Milicos de mierda, puteábamos y soñábamos con futuras revoluciones mientras empezábamos a garabatear nuestros primeros versos a puro puño y birome. Debo reconocer que siempre fuiste un poeta más certero, preciso y sensible que yo. Lo digo siempre con renovada envidia.

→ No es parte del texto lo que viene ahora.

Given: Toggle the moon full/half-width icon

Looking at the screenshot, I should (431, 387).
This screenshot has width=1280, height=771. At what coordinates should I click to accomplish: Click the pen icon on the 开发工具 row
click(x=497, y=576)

De tanto caminar nos fuimos encontrando con amigos. Con ellos andábamos por la calles de Caleta siempre doblando a la izquierda porque jamás se dobla a la derecha. Y otros amigos como Armos y Javier que nos ofrecieron un espacio en su programa de radio “Mil dedos” en LU 21. Una media hora de poesía en la meseta, poesías que leíamos y se volvían ondas radiales en el espacio. Curiosa magia. Atrevidamente, y protegidos por la misma Patagonia que de tan lejana pasaba desapercibida, leímos Ernesto Cardenal y poetas latinoamericanos, también poesía Dadá y poetas locales. Sería el 82, los milicos empezaban a desmoronarse y nosotros soñábamos con la libertad y la literatura. Conseguimos de alguna manera una máquina de escribir (en la mía no andaba la s) y seguíamos escribiendo. Entonces, hicimos el primer poemario Eternal. Allí publicamos nuestros poemas, los de Ricardo Cañizares, dibujos de Pichi Vidal, entre otros. Más adelante vino Ventana al Sur, donde vos, Caroli Williams, Cristian Aliaga participaron. Pero acaso ¿eso me importa ahora? Ahora que no estás y parafraseando a la biblia volviste al polvo. Y solo al polvo porque lamento no creer en Dios para encontrarte en algún lugar mejor y preguntarte: Panchi ¿qué estás leyendo? ¿Ey, Vera, qué estas escribiendo?
¿Y sabes lo que recuerdo? La pobreza de nuestras casas. De la tuya y la mía, baño afuera o a medio terminar, paredes sin revoque o de chapa y la tierra entrando en pequeños torbellinos por los resquicios de las ventanas y las puertas. Y allí sentíamos que los libros nos elevaban sobre todo eso, sentíamos que ser capaces de escribir nos elevaba sobre todo eso. Que todo lo que vivíamos podía ser atrapado por nuestras palabras y con eso embellecido.
Porque siempre buscaste la belleza, porque siempre trataste de atraparla con una estrategia casi oriental. Y es así como veo tu poesía, como un cuadro japonés, como un trazo sutil de tinta sobre un lienzo. Mala idea. Mala idea esa de morirse.